La revelación de que el hijo del excanciller Marcelo Ebrard permaneció durante cerca de seis meses en la Embajada de México en el Reino Unido detonó una ola de críticas y señalamientos sobre el posible uso de instalaciones del Estado con fines personales, en un contexto donde la exigencia de austeridad y rendición de cuentas se mantiene en el centro del debate público.
De acuerdo con la información difundida, el joven habría utilizado espacios de la representación mexicana en el extranjero como residencia temporal, lo que fue interpretado por distintos sectores como un trato preferencial difícil de justificar bajo criterios de equidad en el acceso a bienes públicos.

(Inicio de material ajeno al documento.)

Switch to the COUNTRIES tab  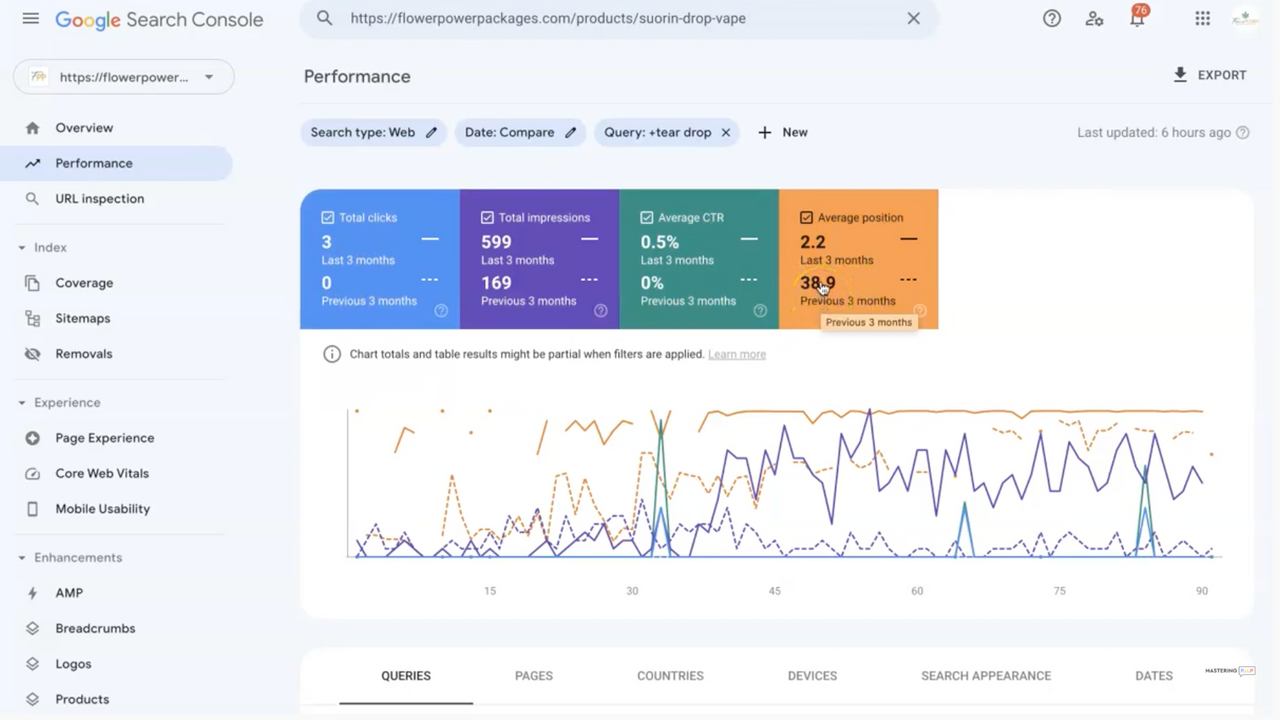(x=670, y=675)
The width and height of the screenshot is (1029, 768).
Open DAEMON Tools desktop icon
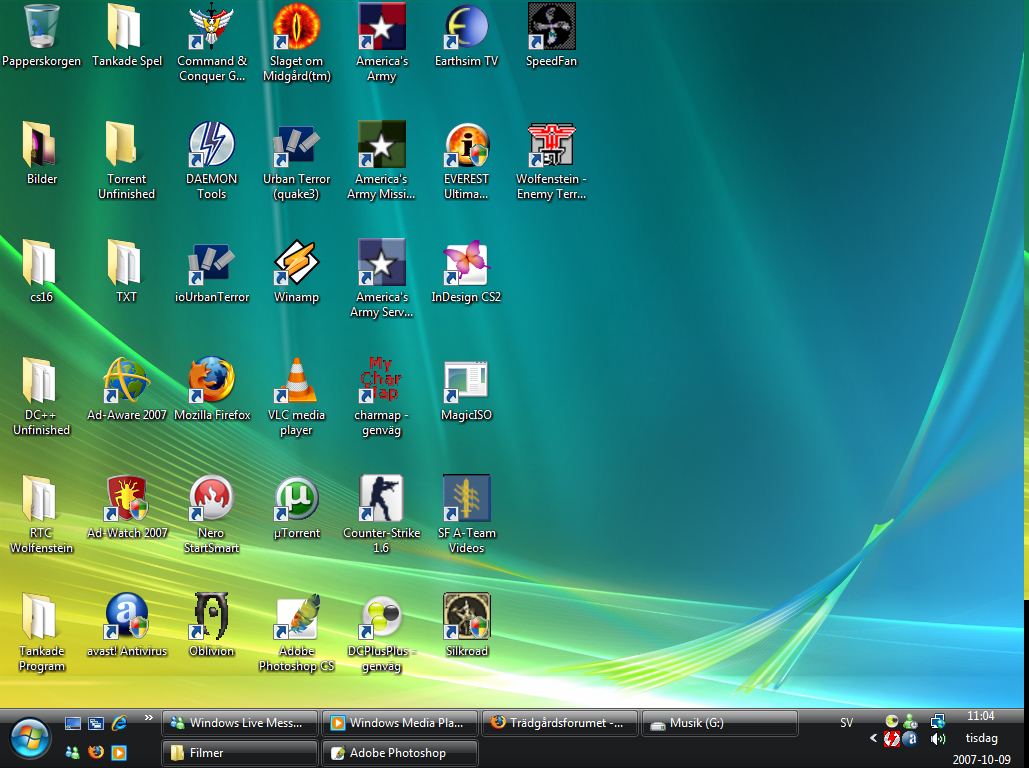212,145
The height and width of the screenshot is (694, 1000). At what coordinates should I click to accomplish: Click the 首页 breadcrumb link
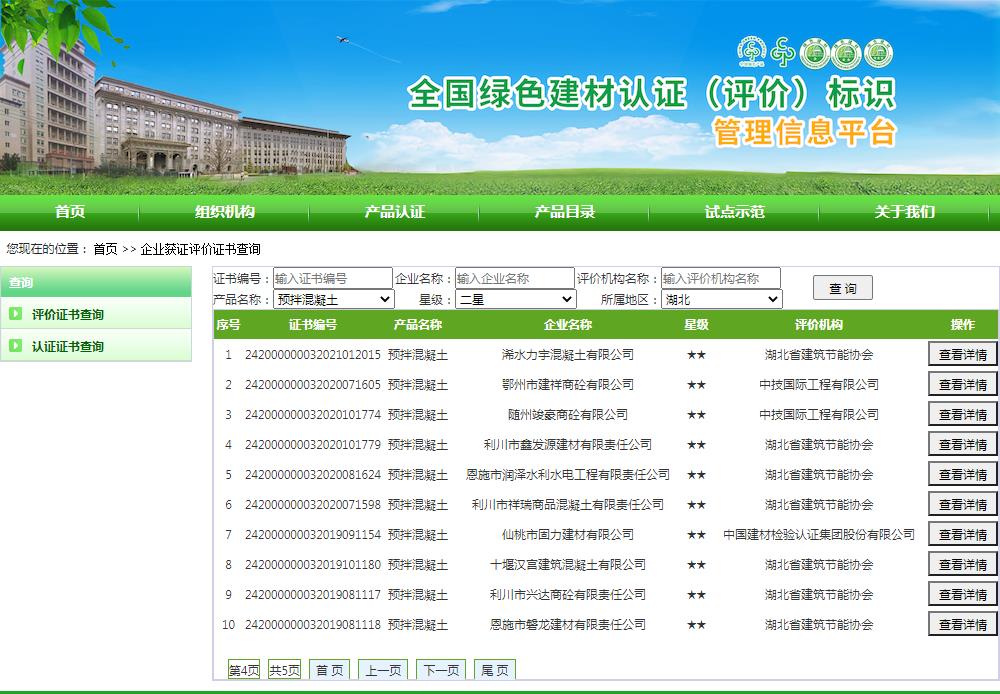coord(105,249)
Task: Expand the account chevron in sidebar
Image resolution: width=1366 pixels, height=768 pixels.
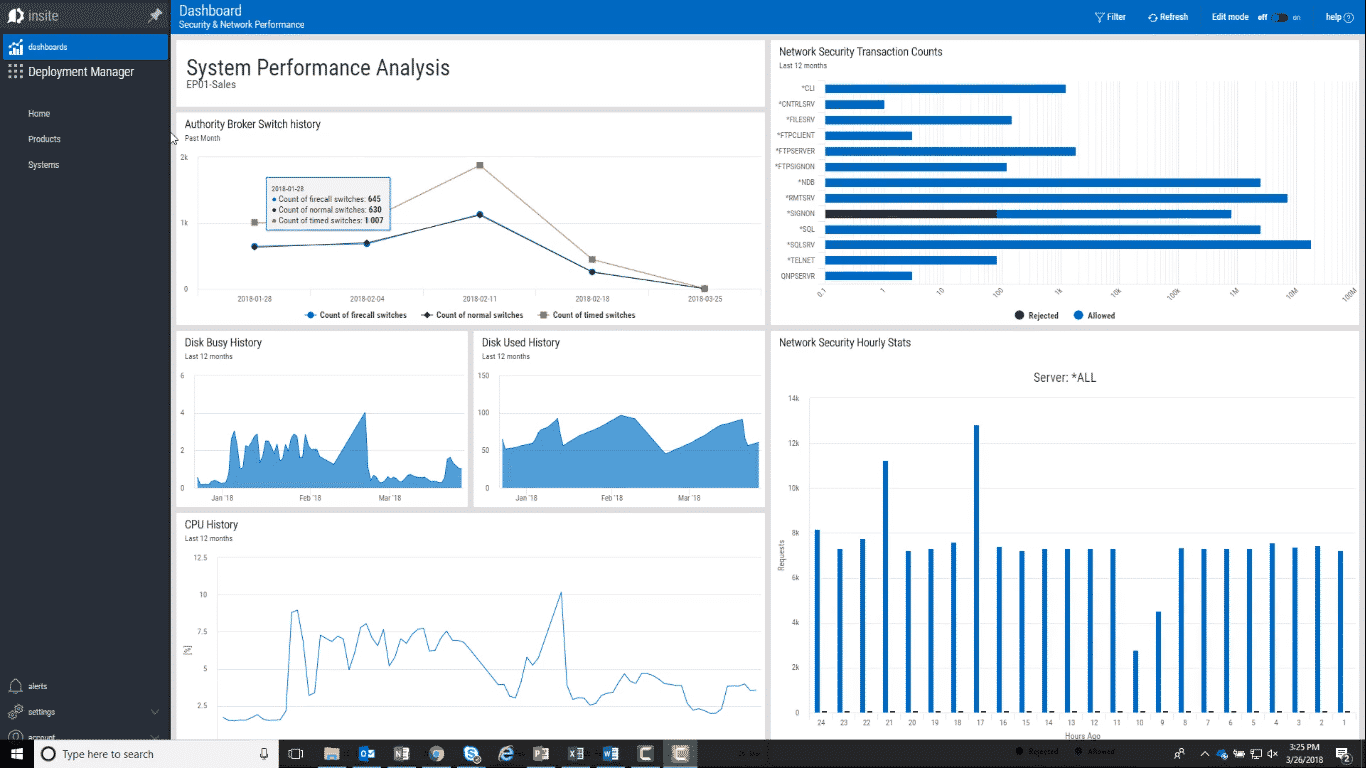Action: click(155, 737)
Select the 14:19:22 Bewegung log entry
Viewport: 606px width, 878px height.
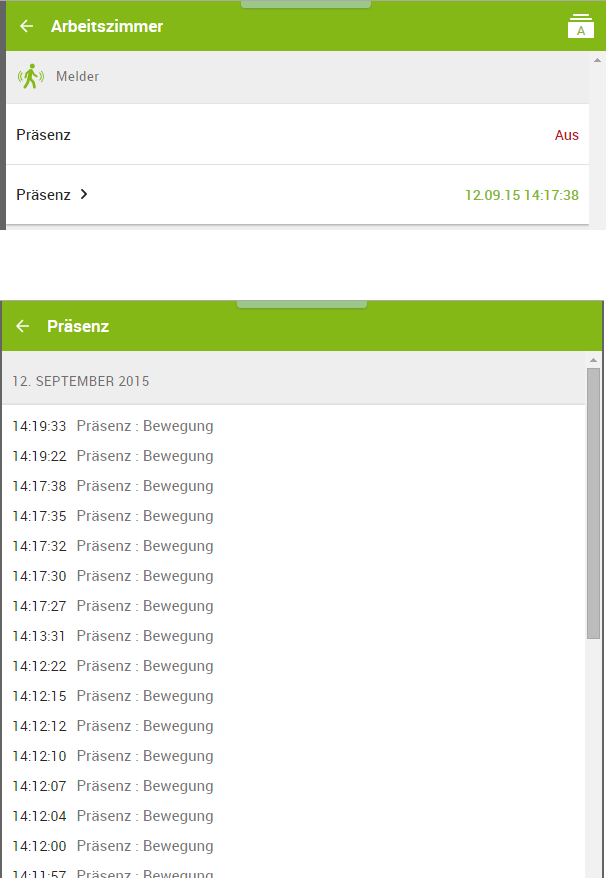[113, 456]
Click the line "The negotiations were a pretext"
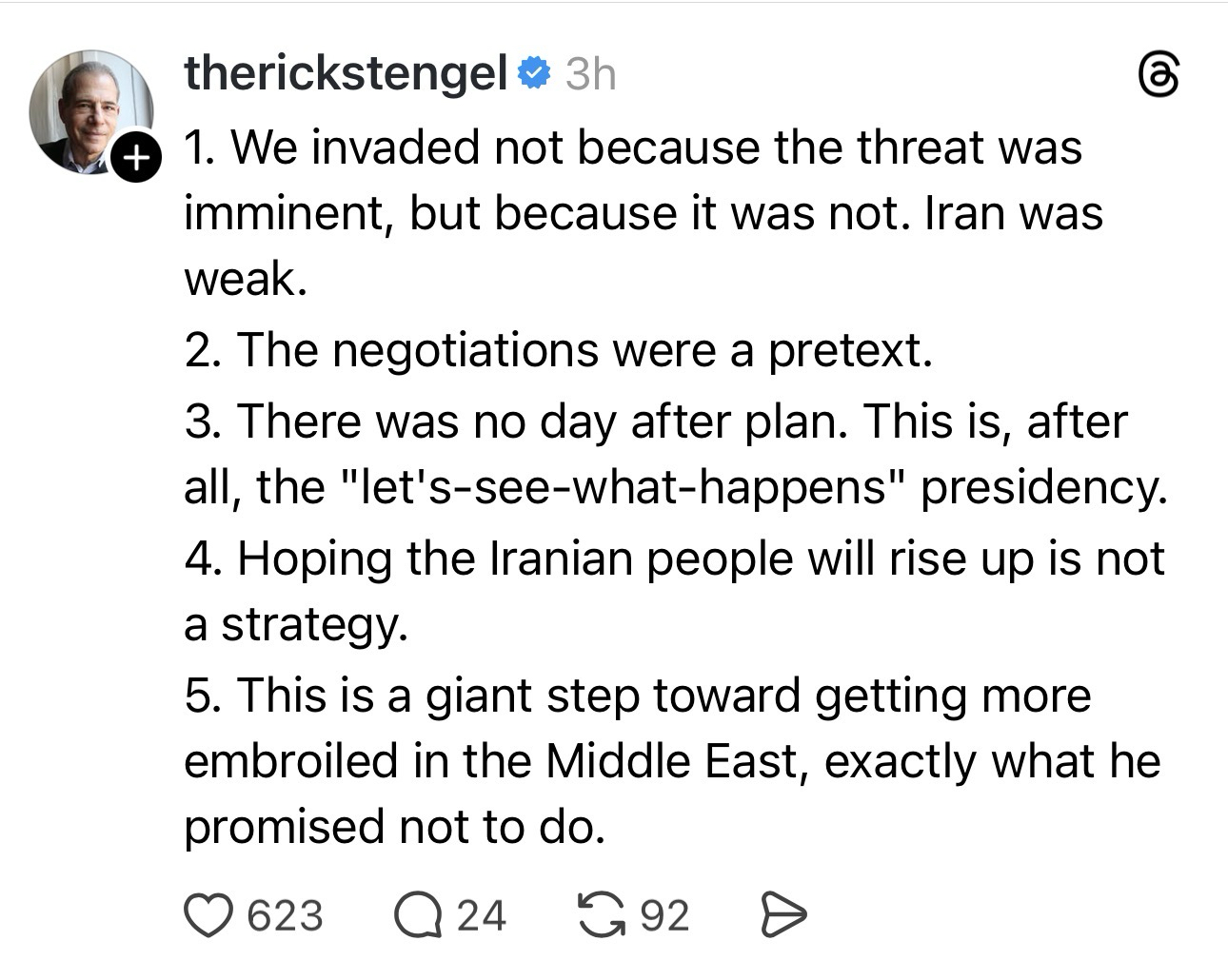This screenshot has height=980, width=1228. [x=558, y=350]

El caso escaló rápidamente en redes sociales, donde se cuestionó si este tipo de situaciones reflejan prácticas de privilegio dentro de la esfera gubernamental, particularmente cuando involucran a familiares de altos funcionarios, lo que intensificó el debate sobre los límites entre lo personal y lo institucional.
Ante la polémica, Marcelo Ebrard defendió públicamente la situación al asegurar que no se incurrió en ninguna irregularidad y que la estancia respondió a circunstancias personales, postura que no logró contener del todo las críticas ni frenar el cuestionamiento público.
Sin que hasta el momento exista una investigación formal, el episodio volvió a colocar bajo escrutinio el uso de instalaciones gubernamentales y evidenció la sensibilidad social frente a posibles beneficios indirectos, reforzando la demanda por reglas más claras y mecanismos efectivos de supervisión en el servicio público.